D’après les données Eurostat, notre pays a atteint l’objectif de la stratégie européenne 2020, à savoir limiter le taux de décrochage scolaire à 10%. Cela dit, la Flandre a fixé ses propres objectifs. Plus ambitieux… Elle vise un taux de décrochage de 5,7% en 2016, et de 4,3% d’ici 2020. Et pour cause (c’est d’ailleurs de là que vient la première "mauvaise" nouvelle): les taux de décrochage sont très variables d’une région à l’autre. Or, la Flandre est déjà sous les objectifs européens, avec un taux de 7% seulement. En Wallonie, on est à 13%, et un peu plus de 14% à Bruxelles.

"Si on veut éliminer le décrochage, il faut enrayer ce refus du système scolaire."
Jean Hindriks
Senior fellow Itinera Institute

Ces données ont été passées au scanner par deux chercheurs de la KUL, Kristof Dewitte et Deni Mazrekaj pour le compte d’Itinera Institute.

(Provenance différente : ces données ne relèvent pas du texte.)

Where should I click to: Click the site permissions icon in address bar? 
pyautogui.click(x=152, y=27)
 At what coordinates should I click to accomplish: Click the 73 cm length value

Au passage, ils évaluent le coût "économique" du décrochage scolaire: 4,2 milliards par an (manque à gagner en termes de revenus, coût des allocations sociales des jeunes au chômage…).

Leur étude cartographie aussi le décrochage scolaire sur base des données administratives belges. Ce sont généralement dans les grands centres urbains que l’on retrouve le plus de jeunes ayant quitté l’école prématurément. À Anvers par exemple, le taux de décrochage est de 30%! Difficile, néanmoins, de comparer ce chiffre avec les taux des villes wallonnes. Car la comptabilisation des jeunes en décrochage ne s’y fait pas de la même manière. Les données francophones donnent un taux de décrochage entre 8,6 et 11,7% à Bruxelles ou Liège. Trois fois moins qu’à Anvers? Pas très crédible, estime Itinera, qui fait remarquer que toute une série de jeunes wallons sortent des radars (dont ceux de 6e secondaire).

La première recommandation tombe: "face à ces chiffres sous-estimés, il est temps d’avoir une idée claire de la situation", dit Jean Hindriks, senior fellow chez Itinera Institute. Pour les chercheurs d’Itinera, vu les concentrations observées, il ne sert à rien de disperser les moyens de lutte contre le décrochage, mieux vaut se concentrer sur les zones urbaines où le phénomène est le plus inquiétant.

©MEDIAFIN

Identifier les problèmes, c’est bien. En connaître les causes, c’est encore mieux. Kristof Dewitte et Deni Mazrekaj apportent certaines réponses déjà connues: un enfant issu d’une famille ne parlant pas la langue de la région a une chance sur 4 d’être en décrochage, un enfant de nationalité non-européenne aura une chance sur deux de quitter l’école (trop) tôt. Ce que l’on sait moins, c’est que les enfants dont la mère n’a pas de diplôme ont une chance sur cinq de se retrouver dans la même situation.

Garçons rebelles

Les garçons décrochent aussi plus souvent que les filles. "Pourtant, ils sont issus des mêmes milieux, et ne sont pas nécessairement plus bêtes", dit Hindriks. La réponse est plutôt dans l’analyse psychologique: ce n’est pas un cliché, ils sont plus "rebelles", "ils acceptent moins bien le système scolaire". "Si on veut éliminer le décrochage, il faut donc enrayer ce refus du système scolaire".

Enfin, un enfant qui a doublé deux fois aura 50% de chances de laisser tomber définitivement l’école. "C’est pour cela qu’il faut absolument lutter contre le redoublement. Il fait perdre confiance en soi et mène au renoncement", dit Hindriks. Le chercheur constate d’ailleurs que dans les travaux du Pacte d’excellence, on a lié les deux problématiques. "C’est très judicieux", dit-il.

En matière de lutte contre le décrochage, la Fédération Wallonie-Bruxelles récolte d’ailleurs quelques bons points de la part d’Itinera, qui vante ses plans "Décolâge" (contre le redoublement en 3e maternelle et en primaire), et son dispositif d’accrochage scolaire (que nous envierait la Flandre, paraît-il).